(Extracted records)
________________________
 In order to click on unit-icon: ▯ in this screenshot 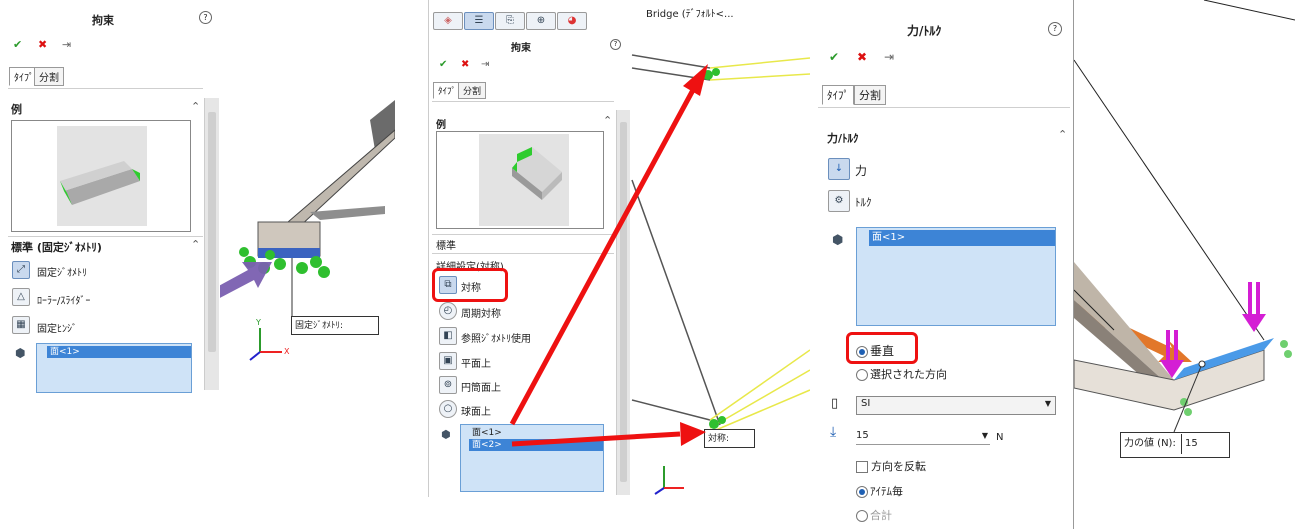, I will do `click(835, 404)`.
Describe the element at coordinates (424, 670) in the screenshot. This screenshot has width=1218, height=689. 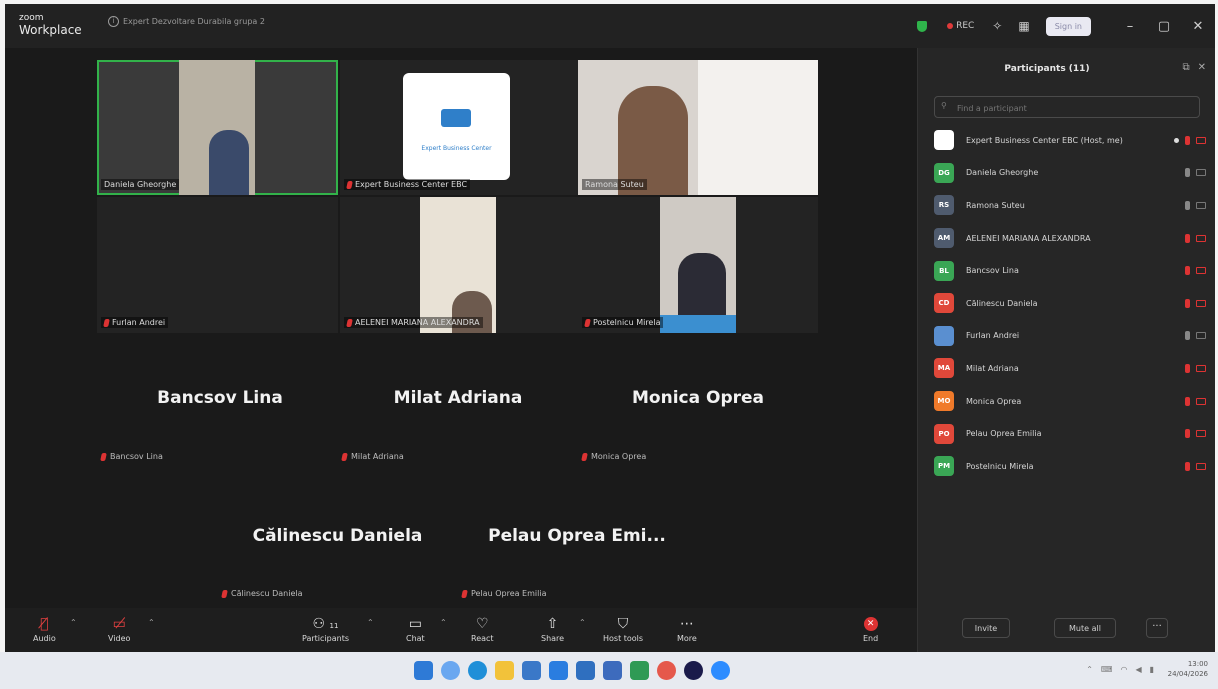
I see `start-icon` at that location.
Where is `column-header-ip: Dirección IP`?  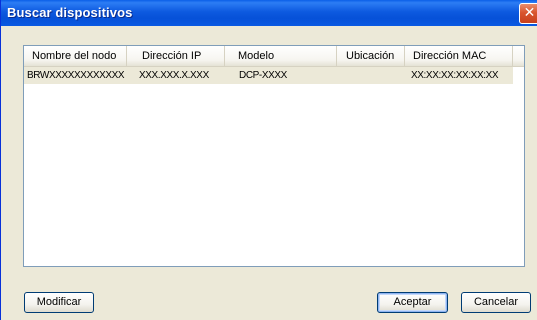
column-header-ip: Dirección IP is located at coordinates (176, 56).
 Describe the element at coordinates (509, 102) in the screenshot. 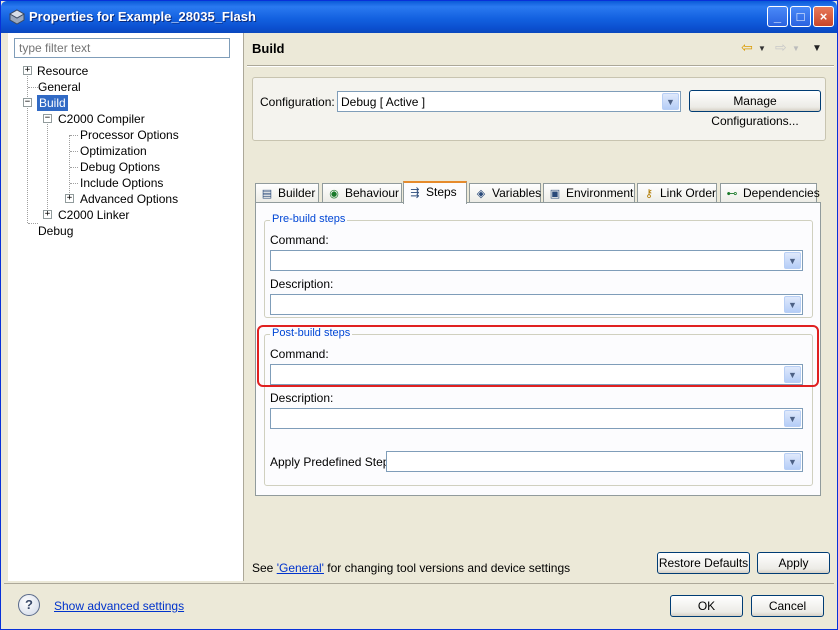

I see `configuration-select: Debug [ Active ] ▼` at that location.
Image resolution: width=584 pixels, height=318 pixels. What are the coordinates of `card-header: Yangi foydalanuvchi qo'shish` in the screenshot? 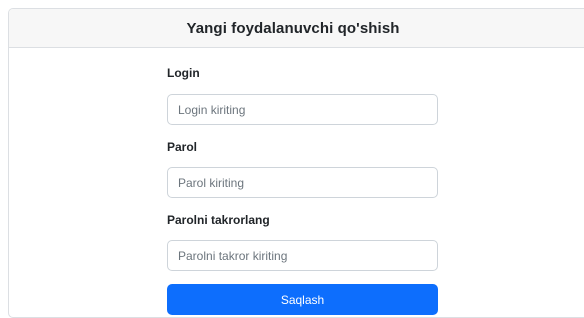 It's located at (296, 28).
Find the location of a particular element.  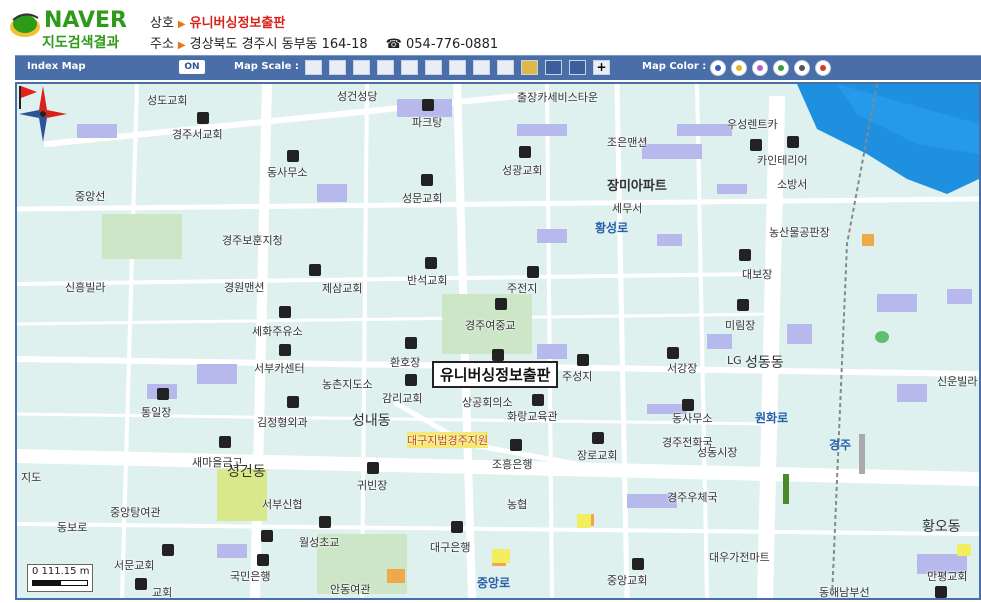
________________________
WHAT YOU SHOULD DO: Write out everything from the line containing "Describe the element at coordinates (424, 670)" down to the line containing "Debug [ Active", both included, exactly as they appear in the data above, leaving out the pictures.

FINISHED TASK:
Describe the element at coordinates (424, 670) in the screenshot. This screenshot has width=1218, height=689. 
I see `start-icon` at that location.
Where is `column-header-ip: Dirección IP`?  
column-header-ip: Dirección IP is located at coordinates (176, 56).
 Describe the element at coordinates (509, 102) in the screenshot. 

I see `configuration-select: Debug [ Active ] ▼` at that location.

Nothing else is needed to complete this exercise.